→ Tarefa proposta A
Formate as linhas das entradas da coleção como uma lista numerada, sem as linhas em branco. Deixe as imagens de fora da resposta.

Redação
Neste dia 11 de setembro completam-se 50 anos do golpe militar no Chile. Deixamos aqui a nossa homenagem às mais de 40 mil vítimas da brutal ditadura perpetrada por Pinochet, com a participação direta dos EUA e, inclusive, da ditadura brasileira. Mas queremos lembrar, em especial, de um camarada que fez parte da linha histórica do PSTU: Túlio Quintiliano.
Túlio integrava um pequeno grupo de militantes brasileiros, então exilados no Chile, chamado Ponto de Partida. De origens políticas distintas na luta contra a ditadura militar no Brasil, esse grupo se reuniu no exílio a partir da aproximação com o trotsquismo. Mais especificamente, com Mario Pedrosa e Hugo Blanco e, posteriormente, com o dirigente argentino Nahuel Moreno.
De volta ao Brasil, parte do grupo, já ligado à corrente morenista, e atuando como Liga Operária, viria a constituir a Convergência Socialista, principal corrente que formaria o PSTU. Mas Túlio não voltou. Foi executado poucos dias após o golpe e a sua prisão pelas autoridades chilenas.
Tortura e exílio
Nascido no Rio de Janeiro, Túlio Quintiliano estudou engenharia na PUC, integrando na época o PCBR (Partido Comunista Revolucionário Brasileiro), um racha do PCB formado em 1968. Chegou a ser preso e torturado várias vezes, mas conseguiu sair vivo dos porões da repressão e se formar. No entanto, em julho de 1970, foi condenado pela Justiça Militar à prisão, à revelia, refugiando-se no consulado do Chile para pedir asilo.

Foi ainda no consulado que Túlio conhece um dos principais precursores do trotsquismo no Brasil, Mário Pedrosa. Já em Santiago, capital chilena, no final de 1970, começa a trabalhar num órgão estatal responsável pela reforma agrária, se casa com Narcisa Beatriz Verri Whitaker, com quem tem uma filha em 1973.

→ Tarefa proposta B
No texto sobre Túlio Quintiliano, reescreva de forma mais concisa o parágrafo que começa com "Nascido no Rio de Janeiro", mantendo os fatos principais.

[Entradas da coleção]
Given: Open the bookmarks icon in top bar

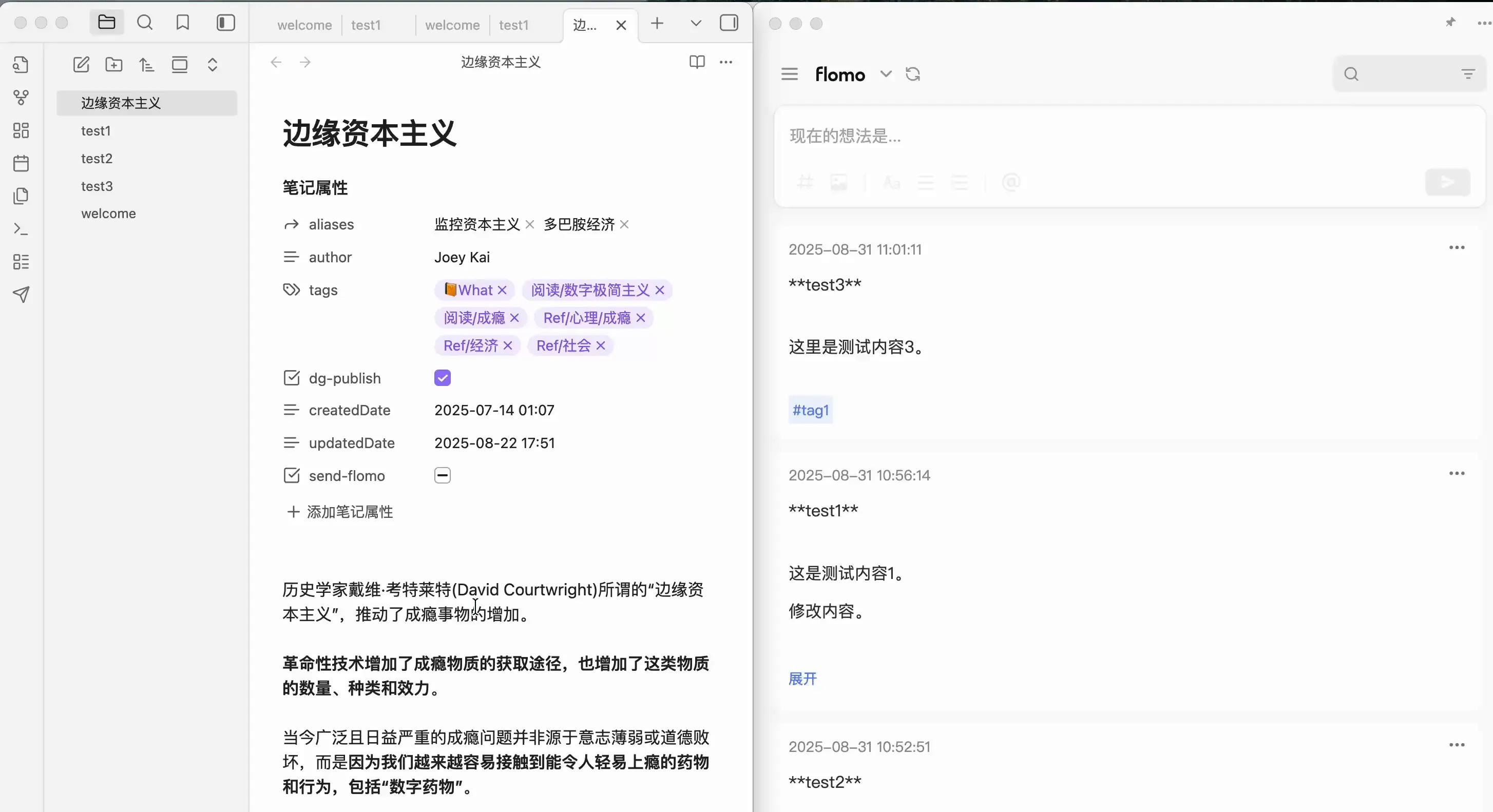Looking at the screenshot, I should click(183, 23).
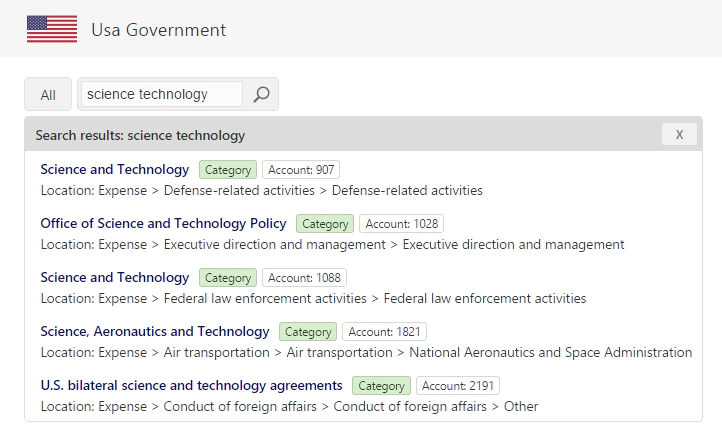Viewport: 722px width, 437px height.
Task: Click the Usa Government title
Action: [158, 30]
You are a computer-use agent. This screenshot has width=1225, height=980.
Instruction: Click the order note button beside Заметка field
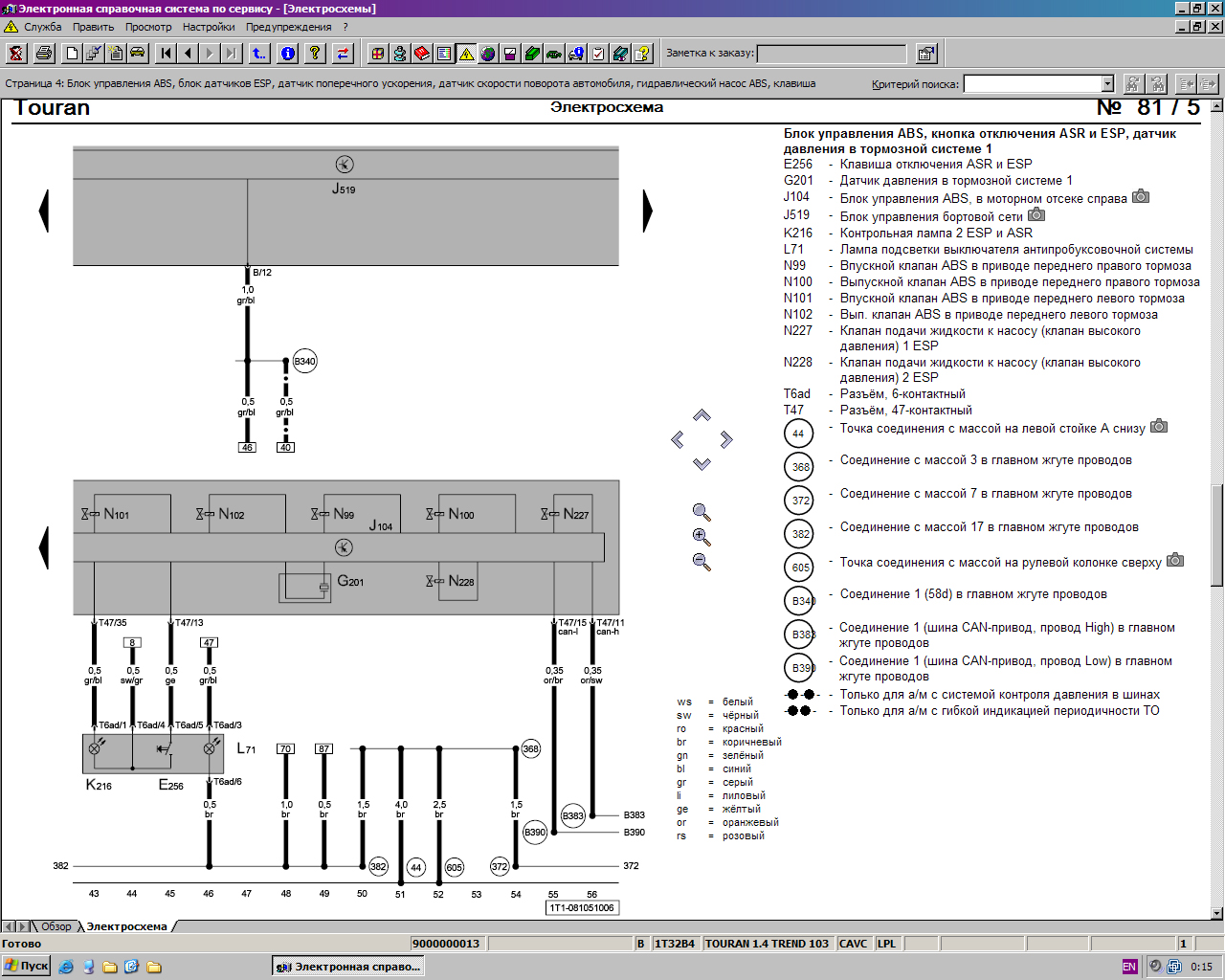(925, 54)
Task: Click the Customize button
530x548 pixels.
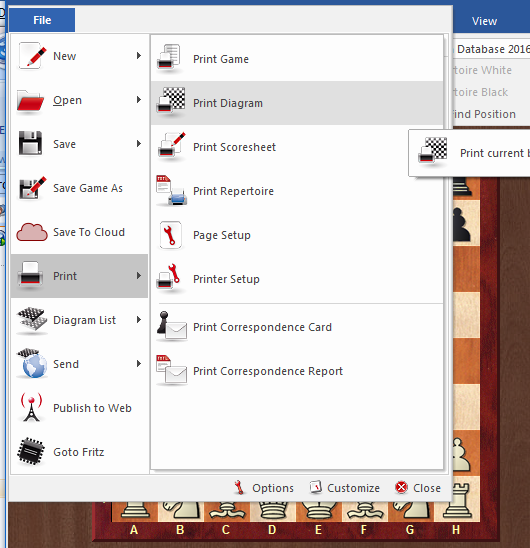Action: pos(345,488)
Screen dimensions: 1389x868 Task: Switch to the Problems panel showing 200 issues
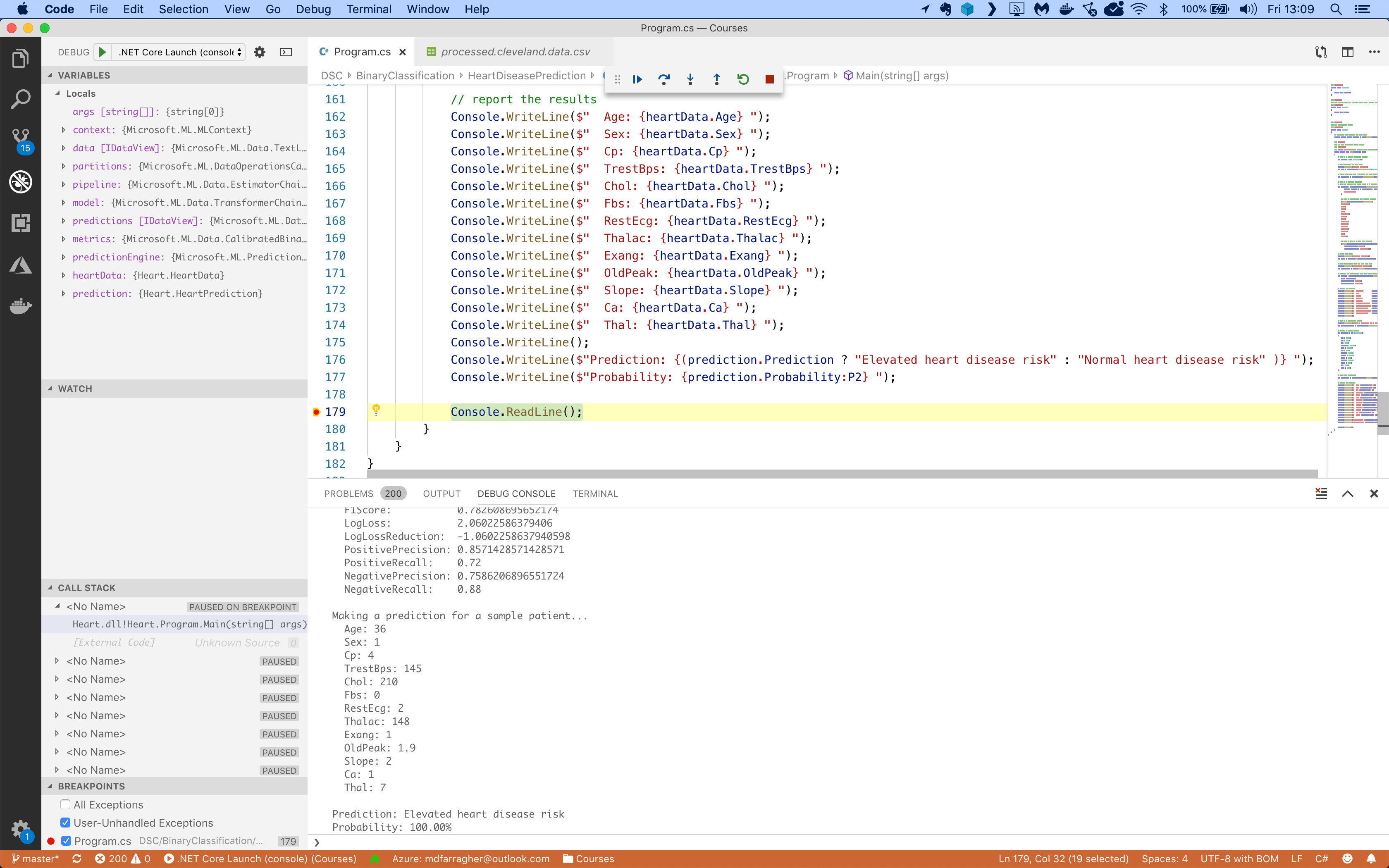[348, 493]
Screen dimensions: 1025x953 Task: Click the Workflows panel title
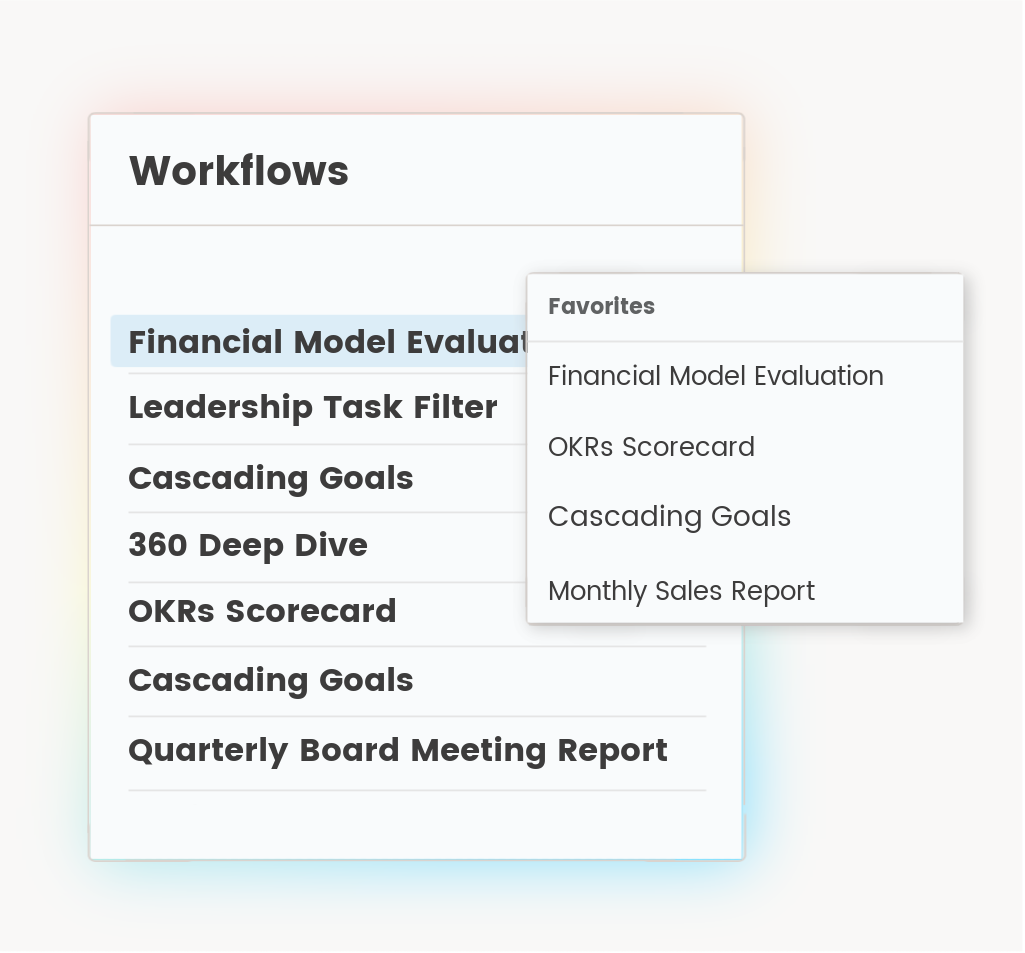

→ Resposta correta A
1. Given: Open the bookmarks icon in top bar
2. Looking at the screenshot, I should click(183, 23).
3. Viewport: 722px width, 437px height.
4. Task: Click the Usa Government title
5. Action: [158, 30]
6. You are a computer-use agent. This screenshot has width=1225, height=980.
7. Instruction: Click the order note button beside Заметка field
8. (925, 54)
9. Task: Click the Customize button
10. 530x548 pixels.
11. Action: pos(345,488)
12. Screen dimensions: 1389x868 Task: Switch to the Problems panel showing 200 issues
13. [348, 493]
14. Screen dimensions: 1025x953 Task: Click the Workflows panel title

→ Resposta correta B
Túlio Quintiliano nasceu no Rio de Janeiro e estudou engenharia na PUC. Na época, integrava o PCBR, dissidência do PCB formada em 1968. Foi preso e torturado várias vezes, mas sobreviveu e se formou. Em julho de 1970, a Justiça Militar o condenou à prisão à revelia, e ele se refugiou no consulado do Chile para pedir asilo.